Viterbo – Riceviamo e pubblichiamo – Solo un “matto delle barzellette”, uno di quelli anteriori alla legge Basaglia, penserebbe oggi di mettere un lucchetto all’uscita di emergenza.
Accade invece con stupore nel 2017 a Viterbo.
Purtroppo non è il caso isolato e stravagante del “matto” di turno.
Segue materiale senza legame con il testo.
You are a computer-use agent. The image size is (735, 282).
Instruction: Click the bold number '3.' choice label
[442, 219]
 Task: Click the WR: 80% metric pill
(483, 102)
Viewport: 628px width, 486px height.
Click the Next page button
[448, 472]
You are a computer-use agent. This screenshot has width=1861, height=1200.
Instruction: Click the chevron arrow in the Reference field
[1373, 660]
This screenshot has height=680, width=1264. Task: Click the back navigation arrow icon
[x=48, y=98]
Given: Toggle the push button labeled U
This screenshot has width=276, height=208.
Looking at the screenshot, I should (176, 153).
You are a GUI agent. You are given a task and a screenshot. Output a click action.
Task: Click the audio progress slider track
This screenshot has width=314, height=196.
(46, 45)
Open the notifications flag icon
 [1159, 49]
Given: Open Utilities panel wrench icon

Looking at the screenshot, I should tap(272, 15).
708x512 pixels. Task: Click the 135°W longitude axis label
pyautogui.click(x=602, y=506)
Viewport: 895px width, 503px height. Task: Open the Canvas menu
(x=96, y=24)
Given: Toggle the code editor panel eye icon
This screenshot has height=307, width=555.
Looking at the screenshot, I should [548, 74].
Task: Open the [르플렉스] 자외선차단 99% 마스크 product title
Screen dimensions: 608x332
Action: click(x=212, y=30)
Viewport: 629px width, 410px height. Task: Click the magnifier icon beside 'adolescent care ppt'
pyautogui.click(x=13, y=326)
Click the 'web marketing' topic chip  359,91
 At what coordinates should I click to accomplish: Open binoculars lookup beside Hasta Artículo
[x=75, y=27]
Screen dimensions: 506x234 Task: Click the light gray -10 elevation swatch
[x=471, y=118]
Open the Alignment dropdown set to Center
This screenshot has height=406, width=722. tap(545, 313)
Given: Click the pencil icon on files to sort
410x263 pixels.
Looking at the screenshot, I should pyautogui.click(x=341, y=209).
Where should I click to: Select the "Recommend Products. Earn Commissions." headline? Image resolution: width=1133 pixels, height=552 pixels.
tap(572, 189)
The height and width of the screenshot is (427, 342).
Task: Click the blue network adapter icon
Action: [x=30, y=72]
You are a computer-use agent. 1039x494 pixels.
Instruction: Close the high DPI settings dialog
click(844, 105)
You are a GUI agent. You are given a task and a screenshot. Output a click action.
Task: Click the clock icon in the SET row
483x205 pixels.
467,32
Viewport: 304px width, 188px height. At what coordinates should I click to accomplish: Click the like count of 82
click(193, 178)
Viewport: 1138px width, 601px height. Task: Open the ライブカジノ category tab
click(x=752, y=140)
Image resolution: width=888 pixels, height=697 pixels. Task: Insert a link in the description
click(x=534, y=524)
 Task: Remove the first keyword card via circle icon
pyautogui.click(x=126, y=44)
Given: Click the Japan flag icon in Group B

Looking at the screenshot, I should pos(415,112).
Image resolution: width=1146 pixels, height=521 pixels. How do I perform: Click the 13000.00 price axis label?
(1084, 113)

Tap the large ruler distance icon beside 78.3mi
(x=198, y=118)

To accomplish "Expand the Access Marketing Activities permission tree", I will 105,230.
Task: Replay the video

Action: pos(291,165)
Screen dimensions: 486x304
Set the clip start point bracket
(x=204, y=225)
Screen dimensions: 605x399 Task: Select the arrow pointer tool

E’ un episodio frequente che indirettamente contribuisce a lanciare il messaggio subliminale che un comportamento sicuramente illogico, pericolosissimo e fuori legge sia in realtà “normale”.
Basta fare un giro presso medie e grandi strutture di vendita per trovare uscite di emergenza chiuse con robusti lucchetti, a volte addirittura fasciate da catenoni a prova di qualsiasi ariete medioevale d’assalto.
Ne trovi almeno due al Poggino, una verso l’imbocco della superstrada e altre, saltate per non citare luoghi specifici.
Da un lato si possono capire le motivazioni commerciali di evitare uscite o entrate senza pagare.
Ma qualsiasi problema è risolvibile con porte allarmate, con telecamere, con fascette leggere di plastica, con mille altri accorgimenti ormai a prezzi più che accessibili se non irrisori.
Il valore di gran lunga prioritario è la sicurezza e la vita di tante persone, da non mettere a rischio se costrette a un’eventuale uscita improvvisa e precipitosa.
Basti pensare ad un principio d’incendio, ad una scossetta di terremoto purtroppo frequente in questo periodo, ad un qualsiasi esaltato che si metta a gridare “Allah akbar” come è successo nei giorni scorsi al Riello.
Senza interventi ufficiali, chiunque dovrebbe a questo punto rendersi conto che mettere un lucchetto anche ad una sola uscita di emergenza è un comportamento veramente da “matti”.